Project description:Chronic alcohol consumption has been shown to decrease the activity of natural killer (NK) cell cytolytic function and the production of various cytokines from the spleen. We have recently shown that naltrexone, an opiate receptor antagonist, when administered for a period of 2 weeks suppresses micro-opiate receptor binding but increases partial differential-opiate receptor activity in rat splenocytes. However, the effects of long-term naltrexone treatment on alcohol-induced alteration of NK cell cytolytic activity and cytokines production in splenocytes have not been determined. Male rats were pair-fed an isocaloric liquid diet or fed an ethanol-containing liquid diet for a period of 3 weeks. These rats were additionally treated after a week with a subcutaneous implant of either a naltrexone pellet or placebo pellet for 2 weeks. Splenocytes were isolated and used for determination of various cytokines interleukin (IL)-2, IL-4, and IL-6, and interferon-gamma (IFN-gamma) using enzyme-linked immunosorbent assay (ELISA), and the basal and IL-2-, IL-12-, or IL-18-induced NK cytolytic activity was measured using a standard 4-h (51)Cr release assay against YAC-1 lymphoma target cells.
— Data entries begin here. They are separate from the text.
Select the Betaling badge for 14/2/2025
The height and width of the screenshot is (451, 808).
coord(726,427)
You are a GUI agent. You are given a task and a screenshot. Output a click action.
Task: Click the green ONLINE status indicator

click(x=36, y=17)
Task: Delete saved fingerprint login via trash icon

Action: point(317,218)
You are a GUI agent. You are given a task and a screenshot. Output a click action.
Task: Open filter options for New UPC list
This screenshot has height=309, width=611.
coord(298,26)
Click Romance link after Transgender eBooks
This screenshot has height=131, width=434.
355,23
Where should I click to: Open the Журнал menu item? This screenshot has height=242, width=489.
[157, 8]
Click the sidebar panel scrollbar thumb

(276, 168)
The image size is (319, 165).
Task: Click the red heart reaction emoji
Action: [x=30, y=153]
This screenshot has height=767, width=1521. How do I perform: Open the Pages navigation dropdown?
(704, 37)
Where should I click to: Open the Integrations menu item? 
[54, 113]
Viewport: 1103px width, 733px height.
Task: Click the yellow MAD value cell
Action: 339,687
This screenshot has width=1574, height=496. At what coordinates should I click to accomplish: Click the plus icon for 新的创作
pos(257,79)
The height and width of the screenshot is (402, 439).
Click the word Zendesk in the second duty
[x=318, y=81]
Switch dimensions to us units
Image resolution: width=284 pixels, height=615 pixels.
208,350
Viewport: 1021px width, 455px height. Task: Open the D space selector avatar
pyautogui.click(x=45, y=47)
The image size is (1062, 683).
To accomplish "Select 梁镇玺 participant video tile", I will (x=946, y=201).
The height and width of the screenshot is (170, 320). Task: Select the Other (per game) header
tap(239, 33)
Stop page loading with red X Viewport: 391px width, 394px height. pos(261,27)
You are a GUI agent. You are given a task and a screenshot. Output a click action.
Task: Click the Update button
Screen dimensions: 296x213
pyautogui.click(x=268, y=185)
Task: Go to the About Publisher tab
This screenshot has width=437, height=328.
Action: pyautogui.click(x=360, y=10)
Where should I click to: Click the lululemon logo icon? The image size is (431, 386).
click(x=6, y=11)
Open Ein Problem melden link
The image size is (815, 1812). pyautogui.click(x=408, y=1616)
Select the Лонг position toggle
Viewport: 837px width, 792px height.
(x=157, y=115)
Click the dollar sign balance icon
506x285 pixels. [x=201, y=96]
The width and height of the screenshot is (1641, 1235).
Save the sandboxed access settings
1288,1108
Ethanol consumption resulted in a reduction of the production of IL-2, IL-4, and IL-6 as well as the basal and cytokine-activated NK cell cytolytic activity and IFN-gamma production in splenocytes. Naltrexone administration increased the production of IL-2, IL-4, and IL-6 and the basal and cytokine-activated NK cell cytolytic activity and IFN-gamma production in the splenocytes of pair-fed and alcohol-fed rats. These results indicated that naltrexone treatment increases NK cell cytolytic activity and cytokine production in the spleen in vivo. Furthermore, these results identify the potential of the use of naltrexone in the treatment of immune deficiency in alcoholic and non-alcoholic patients.